On l’avait cru morte et enterrée suite au Sommet du G20, mais l’idée d’une taxe sur les transactions financières – dite taxe Tobin – semble renaître de ses cendres. On apprend en effet que, faute d’accord au niveau mondial, France et Allemagne se sont adressées à la nouvelle présidence de l’Union européenne, la Belgique, pour que soit examinée la possibilité de créer une telle taxe au niveau européen.

Cette taxe ne doit pas être confondue avec une autre évoquée depuis plusieurs mois et qui crée une certaine confusion (volontaire d’ailleurs de la part de certains qui espèrent ainsi éviter le débat). La taxe bancaire viserait à alimenter un fonds de garantie pour les banques, en cas de nouvelle défaillance, afin que cette fois les contribuables ne soient pas appelés à la rescousse…

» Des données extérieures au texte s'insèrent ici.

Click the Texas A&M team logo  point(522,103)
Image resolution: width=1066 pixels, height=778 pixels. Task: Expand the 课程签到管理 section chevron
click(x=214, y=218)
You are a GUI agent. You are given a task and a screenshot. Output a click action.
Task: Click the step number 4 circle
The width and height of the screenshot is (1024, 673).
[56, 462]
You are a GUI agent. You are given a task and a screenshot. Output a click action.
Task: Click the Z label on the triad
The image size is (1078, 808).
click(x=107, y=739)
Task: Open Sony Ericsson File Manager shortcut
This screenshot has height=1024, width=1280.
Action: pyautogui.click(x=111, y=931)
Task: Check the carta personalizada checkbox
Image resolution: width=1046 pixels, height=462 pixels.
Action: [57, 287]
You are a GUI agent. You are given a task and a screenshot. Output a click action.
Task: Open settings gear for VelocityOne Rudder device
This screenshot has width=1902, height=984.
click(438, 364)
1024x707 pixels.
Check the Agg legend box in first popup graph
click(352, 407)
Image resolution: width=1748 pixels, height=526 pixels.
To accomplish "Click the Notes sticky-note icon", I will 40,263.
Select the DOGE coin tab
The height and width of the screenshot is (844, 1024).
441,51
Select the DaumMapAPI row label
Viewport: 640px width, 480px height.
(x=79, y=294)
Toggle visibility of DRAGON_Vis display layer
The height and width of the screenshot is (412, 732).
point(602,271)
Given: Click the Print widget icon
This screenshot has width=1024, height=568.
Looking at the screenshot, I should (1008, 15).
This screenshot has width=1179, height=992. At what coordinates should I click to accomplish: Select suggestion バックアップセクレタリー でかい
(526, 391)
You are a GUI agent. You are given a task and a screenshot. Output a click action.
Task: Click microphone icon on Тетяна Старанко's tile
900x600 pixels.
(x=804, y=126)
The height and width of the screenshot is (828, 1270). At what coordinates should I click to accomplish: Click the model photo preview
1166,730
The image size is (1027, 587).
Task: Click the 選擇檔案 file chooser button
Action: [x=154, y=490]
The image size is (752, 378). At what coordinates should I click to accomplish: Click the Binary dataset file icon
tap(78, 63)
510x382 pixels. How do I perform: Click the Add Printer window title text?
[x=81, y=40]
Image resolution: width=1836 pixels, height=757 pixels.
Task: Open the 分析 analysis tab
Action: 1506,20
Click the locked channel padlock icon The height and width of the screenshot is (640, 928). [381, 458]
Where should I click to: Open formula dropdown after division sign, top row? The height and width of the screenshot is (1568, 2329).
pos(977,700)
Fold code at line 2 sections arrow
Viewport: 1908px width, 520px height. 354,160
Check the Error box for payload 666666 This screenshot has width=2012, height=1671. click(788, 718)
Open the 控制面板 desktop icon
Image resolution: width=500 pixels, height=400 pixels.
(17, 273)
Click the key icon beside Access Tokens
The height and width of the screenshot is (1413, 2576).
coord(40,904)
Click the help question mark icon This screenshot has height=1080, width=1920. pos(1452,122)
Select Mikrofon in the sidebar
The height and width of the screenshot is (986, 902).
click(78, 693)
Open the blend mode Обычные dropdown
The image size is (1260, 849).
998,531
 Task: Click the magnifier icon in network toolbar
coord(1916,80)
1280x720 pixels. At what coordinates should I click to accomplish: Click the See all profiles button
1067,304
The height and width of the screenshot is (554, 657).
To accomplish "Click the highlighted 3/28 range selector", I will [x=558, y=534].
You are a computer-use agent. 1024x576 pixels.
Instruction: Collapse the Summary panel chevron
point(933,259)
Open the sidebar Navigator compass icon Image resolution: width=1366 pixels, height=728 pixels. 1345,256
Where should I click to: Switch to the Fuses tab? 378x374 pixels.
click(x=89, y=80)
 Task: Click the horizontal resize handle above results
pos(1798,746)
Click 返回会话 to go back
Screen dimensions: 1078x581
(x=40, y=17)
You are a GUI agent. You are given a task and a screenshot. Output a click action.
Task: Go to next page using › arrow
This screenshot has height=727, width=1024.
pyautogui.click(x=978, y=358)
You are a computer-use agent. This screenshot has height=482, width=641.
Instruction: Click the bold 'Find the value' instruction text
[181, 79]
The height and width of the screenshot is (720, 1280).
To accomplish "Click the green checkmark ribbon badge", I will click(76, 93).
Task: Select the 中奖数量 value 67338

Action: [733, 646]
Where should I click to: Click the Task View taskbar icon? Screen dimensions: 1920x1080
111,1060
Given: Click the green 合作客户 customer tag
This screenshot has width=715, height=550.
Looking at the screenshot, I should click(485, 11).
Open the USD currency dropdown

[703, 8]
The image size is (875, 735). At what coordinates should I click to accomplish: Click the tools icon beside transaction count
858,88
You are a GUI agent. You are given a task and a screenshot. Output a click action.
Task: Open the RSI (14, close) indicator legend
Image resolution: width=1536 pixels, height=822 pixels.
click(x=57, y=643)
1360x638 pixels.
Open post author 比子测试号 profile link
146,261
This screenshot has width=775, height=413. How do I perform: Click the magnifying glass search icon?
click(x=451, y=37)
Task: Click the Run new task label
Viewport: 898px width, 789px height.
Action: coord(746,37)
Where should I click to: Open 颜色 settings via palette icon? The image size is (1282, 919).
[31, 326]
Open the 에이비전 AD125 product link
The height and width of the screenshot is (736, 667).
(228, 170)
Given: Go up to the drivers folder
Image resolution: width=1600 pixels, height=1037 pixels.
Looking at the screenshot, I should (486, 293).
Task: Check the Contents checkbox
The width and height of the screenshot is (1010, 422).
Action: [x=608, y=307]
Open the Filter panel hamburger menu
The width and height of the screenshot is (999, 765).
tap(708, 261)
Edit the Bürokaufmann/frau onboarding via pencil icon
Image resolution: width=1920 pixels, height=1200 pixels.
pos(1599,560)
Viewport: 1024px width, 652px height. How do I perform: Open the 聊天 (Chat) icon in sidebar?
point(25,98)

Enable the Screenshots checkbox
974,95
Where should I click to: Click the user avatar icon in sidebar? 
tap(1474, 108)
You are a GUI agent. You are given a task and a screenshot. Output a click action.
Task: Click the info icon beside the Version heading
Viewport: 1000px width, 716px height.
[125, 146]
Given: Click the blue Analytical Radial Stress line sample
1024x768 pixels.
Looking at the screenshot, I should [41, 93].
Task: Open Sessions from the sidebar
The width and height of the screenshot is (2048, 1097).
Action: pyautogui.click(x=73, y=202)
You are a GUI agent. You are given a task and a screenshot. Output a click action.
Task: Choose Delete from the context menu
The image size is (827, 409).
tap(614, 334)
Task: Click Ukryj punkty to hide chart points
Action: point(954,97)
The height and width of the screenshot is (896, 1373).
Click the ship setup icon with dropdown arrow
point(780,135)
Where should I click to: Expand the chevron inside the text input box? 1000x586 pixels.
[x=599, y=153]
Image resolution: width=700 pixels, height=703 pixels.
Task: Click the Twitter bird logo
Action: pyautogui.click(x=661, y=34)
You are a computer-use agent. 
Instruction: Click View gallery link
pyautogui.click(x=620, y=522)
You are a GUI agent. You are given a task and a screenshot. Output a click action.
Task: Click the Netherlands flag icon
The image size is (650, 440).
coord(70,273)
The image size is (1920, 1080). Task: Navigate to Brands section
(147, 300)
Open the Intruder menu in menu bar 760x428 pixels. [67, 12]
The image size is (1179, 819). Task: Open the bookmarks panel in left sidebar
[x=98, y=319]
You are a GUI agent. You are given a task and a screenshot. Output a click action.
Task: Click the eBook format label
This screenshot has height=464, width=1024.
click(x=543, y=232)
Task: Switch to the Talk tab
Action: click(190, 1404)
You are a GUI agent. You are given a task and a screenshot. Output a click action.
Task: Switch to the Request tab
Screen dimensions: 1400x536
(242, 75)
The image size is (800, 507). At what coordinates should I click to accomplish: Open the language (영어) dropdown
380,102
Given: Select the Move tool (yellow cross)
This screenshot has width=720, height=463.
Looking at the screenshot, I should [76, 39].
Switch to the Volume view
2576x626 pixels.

Nous devons donc d’abord clarifier le débat mais aussi en recentrer la portée : si l’on taxait les transactions financières, ce qui ne concernerait pas que les banques (et même peut-être moins les banques que d’autres acteurs du marché), ce serait pour quoi faire? Car si cette idée doit être mise au service de tous les problèmes de financement en suspens (changement climatique, aide au développement, budget de l’UE, etc…), on en discutera encore dans 20 ans.

Je pense pour ma part que les revenus de cette taxe devraient être alloués à l’aide au développement. Avec les difficultés financières et budgétaires que rencontrent les États, nous n’atteindrons pas l’objectif de 0.7% du PIB des budgets nationaux des États membres versés à l’aide au développement et donc les objectifs du Millénaire. Nous sommes donc obligés d’aller chercher de nouvelles ressources, comme cette taxe sur les transactions financières.

Je crois à la nécessité de la taxe qu’on appelle Tobin. Elle est saine car elle privilégie le long terme au court terme. Quand vous avez des modèles d’informatique et des logiciels qui tournent et qui font des centaines de transactions financières à la seconde ou à la minute sans personne derrière, il est assez normal de taxer ce type de transactions à 0,003 ou 0,004 %. L’économie pourrait ainsi se voir repositionner sur l’activité réelle et non virtuelle. Changement non négligeable en termes de capacité de création d’emplois.

La deuxième raison pour laquelle j’estime cette taxe absolument salutaire, c’est que pour une fois, les responsables politiques feraient quelque chose d’utile pour les opinions publiques mondiales. Financer le développement en mettant à contribution les spéculateurs est juste, nécessaire et moral. C’est pourquoi la position de la France et de l’Allemagne est la bienvenue.